The practical uses of a no-op unary arithmetic operator are pretty limited, and tend to relate to the consequences of using a value in an arithmetic expression, rather than the operator itself. For example, it can be used to force widening from smaller integral types to int, or ensure that an expression's result is treated as an rvalue and therefore not compatible with a non-const reference parameter. I submit, however, that these uses are better suited to code golf than readability. :-)

Actually, unary plus does do something - even in C. It performs the usual arithmetic conversions on the operand and returns a new value, which can be an integer of greater width. If the original value was an unsigned integer of lesser width than int, it will be changed to a signed value as well.

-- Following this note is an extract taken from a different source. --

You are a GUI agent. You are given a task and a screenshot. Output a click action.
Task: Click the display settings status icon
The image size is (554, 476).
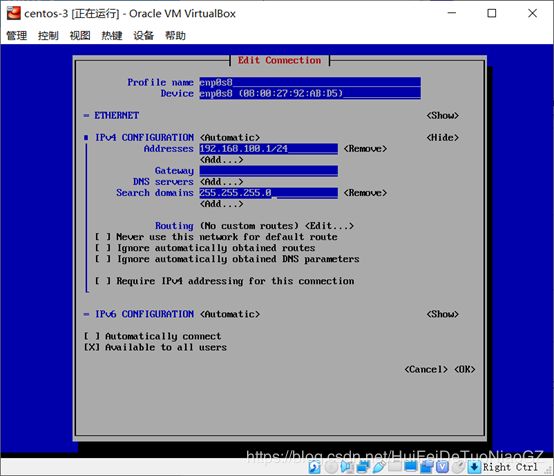411,467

Usually this isn't that important, but it can have an effect, so it's not a good idea to use unary plus as a sort of "comment" denoting that an integer is positive. Consider the following C++ program:

void foo(unsigned short x)
{
 std::cout << "x is an unsigned short" << std::endl;
}

void foo(int x)
{
 std::cout << "x is an int" << std::endl;
}

int main()
{
 unsigned short x = 5;
 foo(+x);
}

This will display "x is an int".

So in this example unary plus created a new value with a different type and signedness.

From K&R second edition:

The unary + is new with the ANSI standard. It was added for symmetry with the unary -.

I've seen it used for clarity, to emphasize the positive value as distinct from a negative value:

shift(+1);
shift(-1);

But that's a pretty weak use. The answer is definitely overloading.

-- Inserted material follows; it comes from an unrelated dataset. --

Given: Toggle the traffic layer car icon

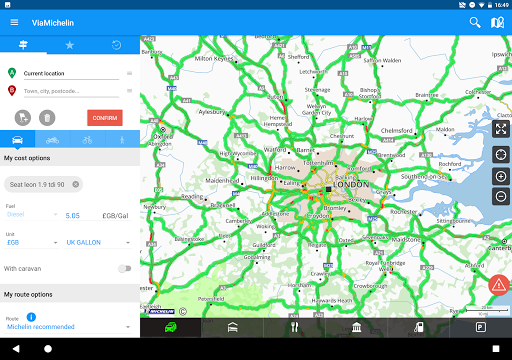Looking at the screenshot, I should (171, 327).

One thing the built-in unary + does is turning lvalue into an rvalue. For example, you can do this

int x;
&x;

but you can't do this

&+x;

:)

P.S. "Overloading" is definitely not the right answer. Unary + was inherited from C and there's no user-level operator overloading in C.

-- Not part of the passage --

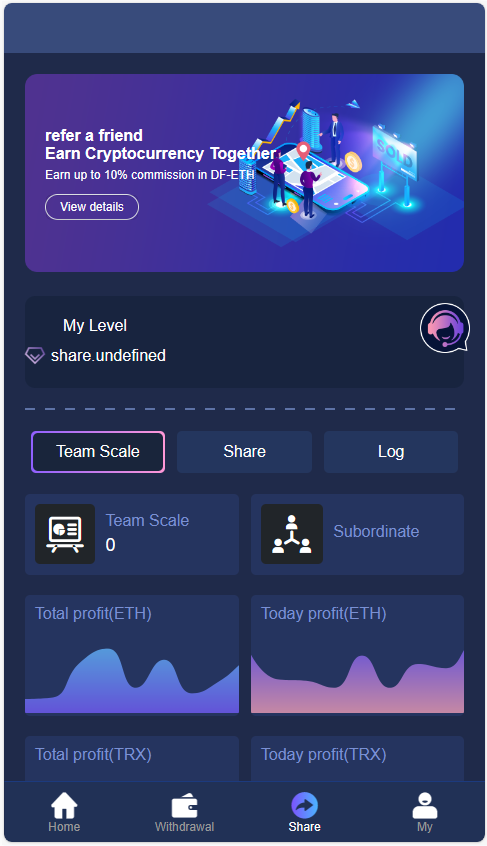
Task: Tap the Home house icon
Action: (64, 806)
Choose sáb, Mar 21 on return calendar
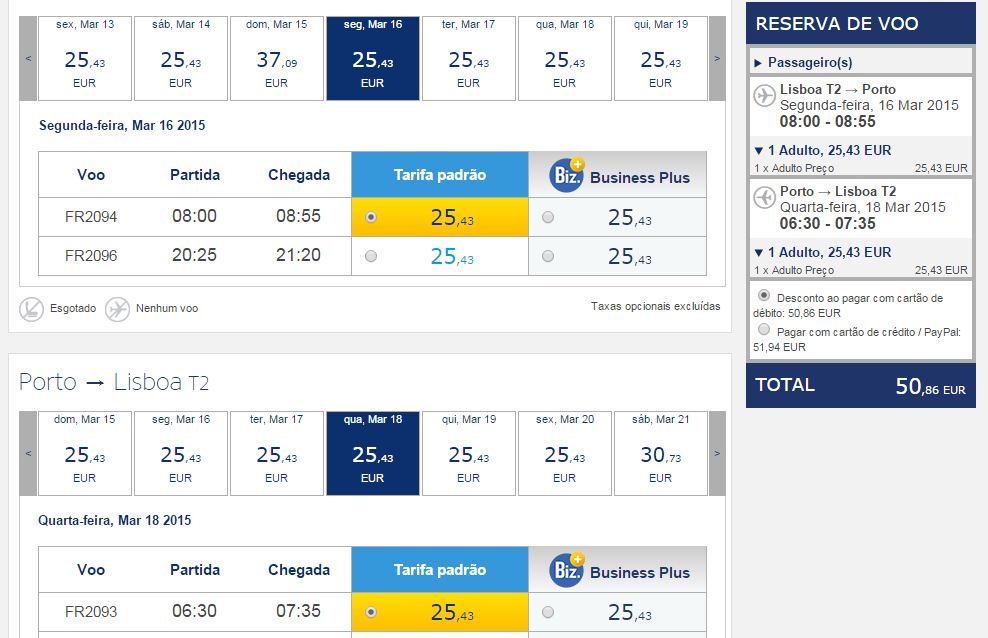Viewport: 988px width, 638px height. [x=660, y=453]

The main thing unary + accomplishes is type promotion to an int for smaller-than-int data types. This can be quite useful if you're trying to print char data using std::cout as numeric data.

char x = 5;
std::cout << +x << "\n";

is very different from

char x=5;
std::cout << x << "\n";

It's also available for overloading, but in practice your overload should be nearly a NOP.

If you ever need to print the numeric value of raw bytes (eg, small numbers stored as char) for debug or whatever reason, unary + can simplify the print code. Consider

char c = 42;
cout << c << endl;           // prints "*\n", not what you want in this case
cout << (int)c << endl;      // prints "42\n", ok
cout << +c << endl;          // prints "42\n", much easier to type

This is just a quick example. I am sure there are other times when unary + can help treat your bytes more like numbers instead of like text.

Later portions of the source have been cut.